The mother is the narrator, telling the story of her daughter's success in the first person. The poem as a whole provides both a sense of excitement as the daughter rides off and a sense of sadness, for the poem's title tells us that the narrator is speaking about more than the first bicycle ride of an eight-year-old. It suggests that the daughter is now grown and ready to go on a longer, more permanent journey than a ride down the sidewalk, but again, she will leave her mother behind.

The poem [in Just-] by e. e. cummings is quite different in its pacing and narration. It's structure is filled with spatial gaps between words and lines that lead readers to pause briefly at each of them. This creates a disjointed, halting pace. The repeated word “wee” also slows down the poem's pace, for most readers cannot resist holding out the “ee” sound. This slowing tendency, however, alternates with constructions that speed up the pace, like the joined phrases “eddieandbill” and “bettyandisbel.” The linked conjunctions also speed up the pace as in “from hop-scotch and jump-rope and …”

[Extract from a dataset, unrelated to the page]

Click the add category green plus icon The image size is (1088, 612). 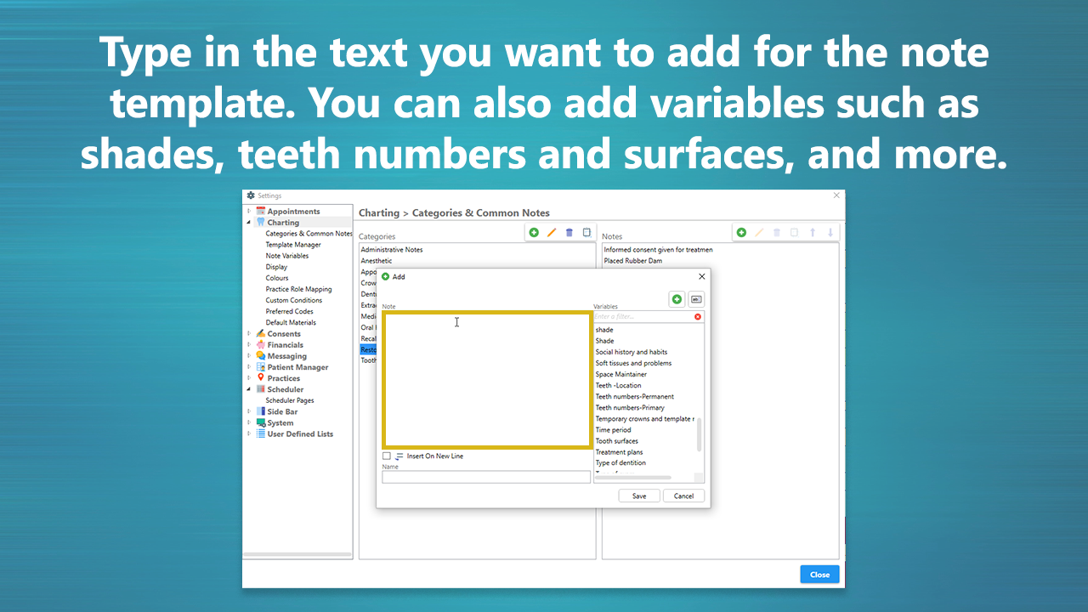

The poem is narrated in the third person, but readers get the feeling that the narrator is watching the scene and that the alternations in pacing reflect the content. There are naturally pauses between the balloonman's whistles and the children's appearances. Further, the halting pace may also suggest readers' confusion at the poem and their wondering about who the balloonman really is and why he is calling the children. Readers may even hesitate in suspicion as they read about the “goat-footed” man and recall the mythological allusions of danger (the god Pan and fauns) this word suggests.